Abacates equatorianos enfrentam desafios climáticos e conquistam novos mercados.
Estamos na reta final da atual safra de abacate no Equador, concluindo a colheita da safra em floração, que começou em janeiro e se estendeu até março. Foi um período desafiador, marcado por condições climáticas que impactaram o volume de produção, resultando em uma queda de 20% em comparação com o ano passado. No entanto, a perspectiva para a próxima safra nos enche de otimismo, pois esperamos não apenas recuperar essa perda, mas também aumentar a produção em 30%.

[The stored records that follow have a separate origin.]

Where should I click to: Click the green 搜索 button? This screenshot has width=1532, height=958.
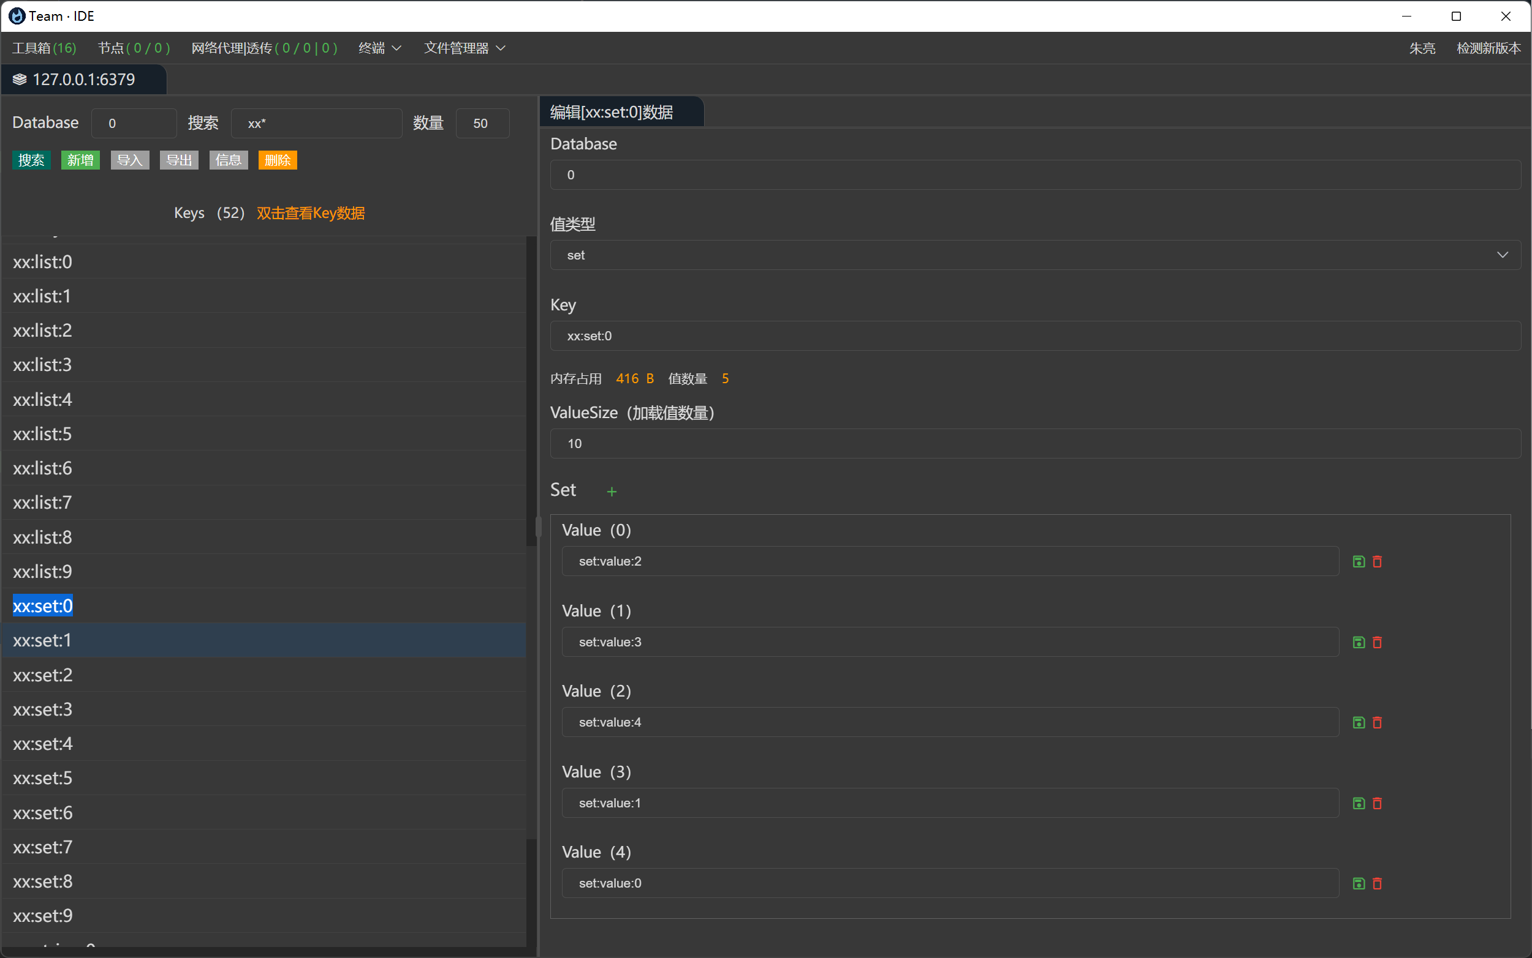pyautogui.click(x=31, y=160)
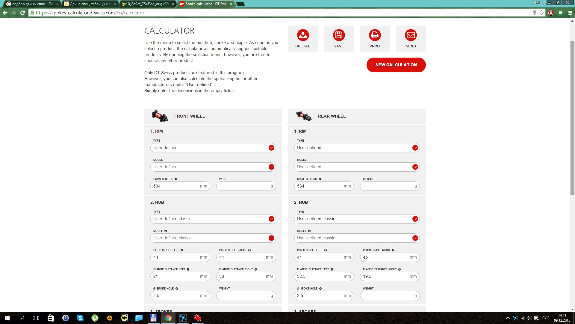Viewport: 575px width, 324px height.
Task: Open the front wheel hub Model dropdown
Action: (271, 238)
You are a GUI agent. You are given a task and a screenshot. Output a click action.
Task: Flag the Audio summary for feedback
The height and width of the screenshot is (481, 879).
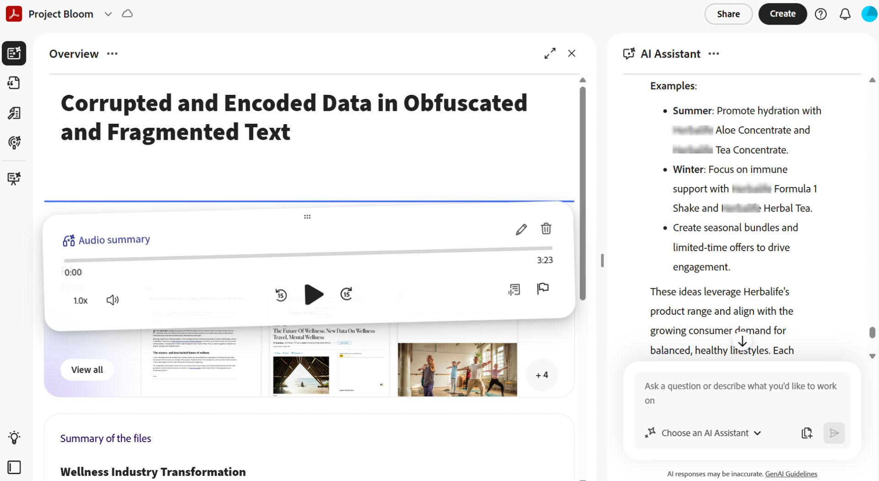[x=543, y=289]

Enquanto nos preparamos para a próxima colheita, prevista para maio e junho, surge uma oportunidade crucial: abastecer o mercado local com um produto de alta qualidade. Este momento é fundamental, pois a demanda interna continua sendo prioridade e, com as condições climáticas atuais, prevemos que a fruta deste ano superará a qualidade da do ano passado.
Por outro lado, as mudanças ecológicas não impactaram apenas nossa região, mas também geraram alterações nos ciclos de produção do Hemisfério Norte, incluindo a Europa. Isso representa uma oportunidade estratégica para o Equador: abastecer os mercados próximos com um produto que se destaca pela frescura e sabor.
Um dos marcos mais aguardados ao final desta campanha é a visita do APHIS em junho, que poderá significar a abertura definitiva do mercado dos Estados Unidos para as nossas exportações. Isso não só diversificaria as nossas oportunidades de negócios, como também poderia marcar um ponto de virada na expansão do setor de abacate equatoriano.
Ao concluirmos esta fase, já estamos preparando o plano de trabalho para a próxima campanha, que terá início em setembro. Os desafios persistem, mas as oportunidades também. Com estratégias adequadas e foco na qualidade, o setor pode consolidar sua posição não apenas no mercado local, mas também nos mercados internacionais mais exigentes.